The reckless gamblers at Bradford and Bingley were responsible for their own downfall. |
"We are being told to blame the bankers but the banks were the victims of the fraud."My immediate response was:
Nope, they were victims of their own stupidity.In order to portray the financial sector as the unfairly criticised innocent victims of the economic crisis, it would take willful ignorance of what actually happened, which was this:
The parasitic "shadow banking sector" lobbied and demanded to be freed from the burden of regulation, which the "orthodox neoliberal" politicians were more than happy to oblige with.
Both sides of the so called political spectrum in the US and UK repealed legislation which was designed to prevent banks from destabilising the economy. Margaret Thatcher's Tories began the deregulation process in the UK in the absurd attempt to create a post-industrial London based financial services economy. The Labour Chancellor Gordon Brown further deregulated the financial sector in the 1990s ceding all democratic control of the Bank of England to the private sector in compliance with neoliberal pseudo-economic theory. In the United States, Bill Clinton's Democrats set about dismantling the legislative firewalls that were put in place in order to prevent another Wall Street crash and George Bush's Republicans intensified the process in the 2000s. The European Union and other countries such as Argentina also set about enacting absurd neoliberalisation reforms and financial sector deregulations.
Once the financial sector were freed from the legislation which was originally put in place to prevent their reckless gambling tendencies from creating economic instability, most of them quickly set about over-leveraging themselves to the max (using mortgage payments, savings and pension schemes as their reserves) in order to make all kinds of insane bets on crap like Spanish and Irish property assets, Greek government bonds and complex derivatives (like Collateralised Debt Obligations) that they clearly didn't even understand.
As long as it was stamped with a decent rating from the (either corrupt or utterly clueless) Credit Ratings oligopoly, they racked up vast debts to throw money at it without bothering to assess the risk for themselves. Trying to absolve the financial sector of responsibility for their own reckless speculation on inaccurately rated and often fraudulent "investments" is as absurd as trying to absolve the customer from blame had they borrowed beyond their means in order to buy a wreck of a second hand car without negotiating any warranty coverage or even bothering to take a cursory glance at the vehicle first.
The run on Northern Rock was caused by their own gross mismanagement of risk. |
It is transparently clear that "austerity" is just the same old neoliberal claptrap rebranded as something urgent and necessary, rather than the defunct ideologically driven gibberish that actually caused the economic crisis in the first place.
Massively reducing government spending on infrastructure and causing a dramatic reduction in household disposable income led to the transparently obvious consequence of reduced aggregate demand and economic stagnation, which in turn led to increases rather than decreases in budget deficits and national debts as the pace of cuts failed to match the falls in tax revenues. The harder they cut the "real economy", the bigger the debt burden they ended up creating.
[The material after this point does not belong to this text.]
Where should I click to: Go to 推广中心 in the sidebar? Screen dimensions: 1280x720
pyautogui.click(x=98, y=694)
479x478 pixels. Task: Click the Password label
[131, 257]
It is clear that for decades the global economy has been run by economic illiterates; by people that don't give a damn about economic history (the most stable and productive period was the mixed economy era, which their craze for greed-is-a-virtue, privatise everything, more riches for the rich and screw the workers, neoliberal pseudo-economics has ruined). They don't bother with vital regulations to prevent anti-competitive practices (monopolies, oligopolies, cartels, information asymmetry, subsidisation of failure...) from developing because the simplistic neoliberal mantra says that "all regulations are evil" and they don't even seem to understand really fundamental economic concepts such as aggregate demand, value multipliers and false economies.
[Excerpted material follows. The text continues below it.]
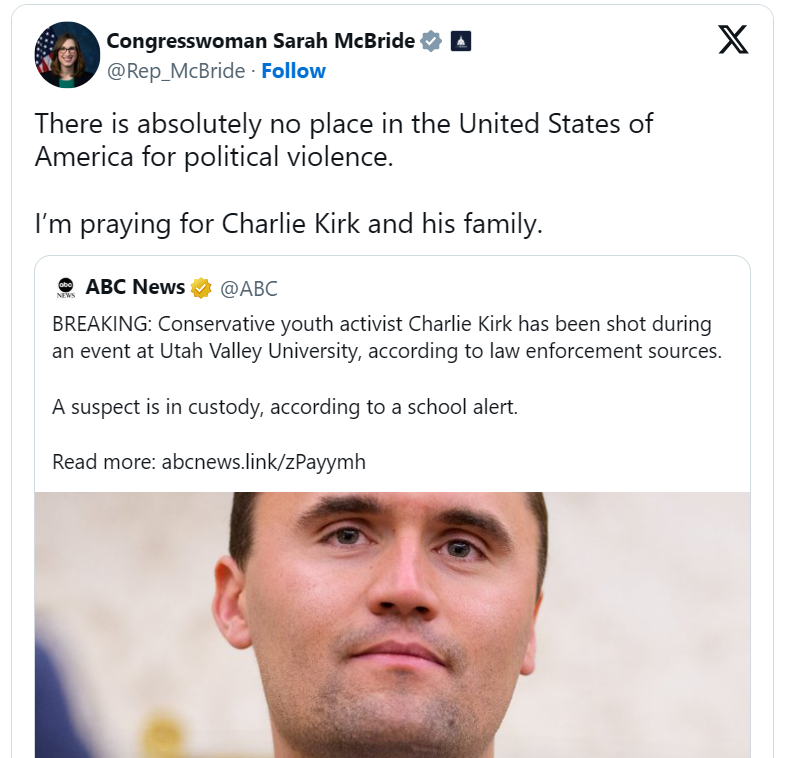The width and height of the screenshot is (797, 758).
Task: Follow Congresswoman Sarah McBride
Action: [x=293, y=71]
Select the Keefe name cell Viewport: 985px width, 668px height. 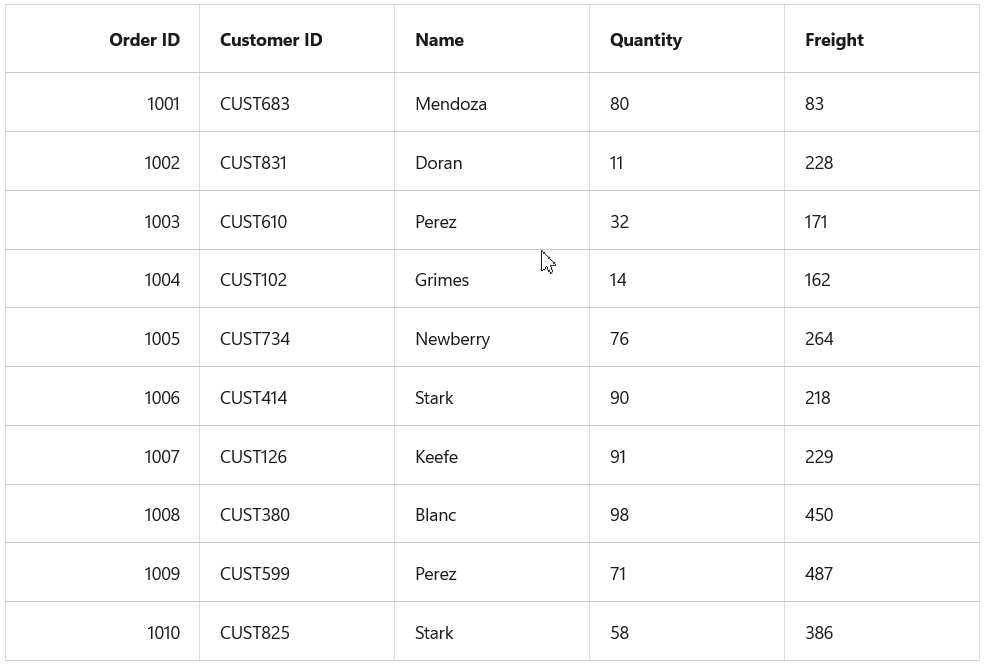(436, 457)
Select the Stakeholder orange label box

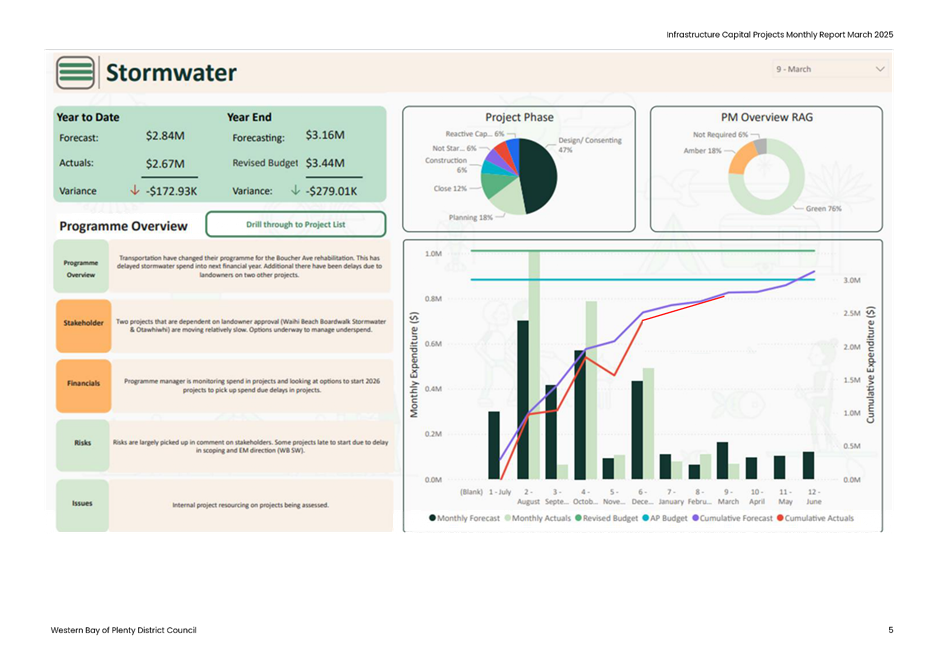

Many of the biggest culprits in the neoliberal financial sector meltdown are directly involved in Barack Obama's government and nobody in the US has even been prosecuted for the economic chaos they have created. In the UK the Tory party came to power on the back of public discontent at Labour's handling of the crisis, yet the financial sector have an effective controlling interest in the Tory party, providing more than 50% of their political donations. It is absolutely no surprise that proposed reforms to prevent the banks from recklessly gambling with our mortgage payments, savings and pension funds has been booted into the long grass (2019 at the earliest) by the banker funded Tory party.
The financial sector are to blame for the economic crisis. They caused it by inflating a giant bubble of "easy credit" and using it to fund their reckless speculative gambling instead of making carefully hedged long-term investments. The politicians that meekly enabled their risky gambling habits by deregulating them, then bailed them out, and are now working to make the "real economy" pay the costs of the financial sector gambling debts through "self-defeating austerity" and even now refuse to prosecute or even re-regulate the banks.
The lessons of history are pretty clear, the free market fundamentalists / neoliberals / anarcho-capitalists (call them what you want) have tended to create the economic crises through enabling risky short-term profiteering and it has been government's job to clean up their messes and prevent them from doing it again, two things that the impossibly compromised "orthodox neoliberal" politicians of the West are abjectly failing to do at present.
So in conclusion, the people that are to blame are the reckless bankers that mismanaged the risk that they are supposedly paid their obscene salaries in order to manage, and the politicians that enabled this reckless gambling spree by deregulating the financial markets.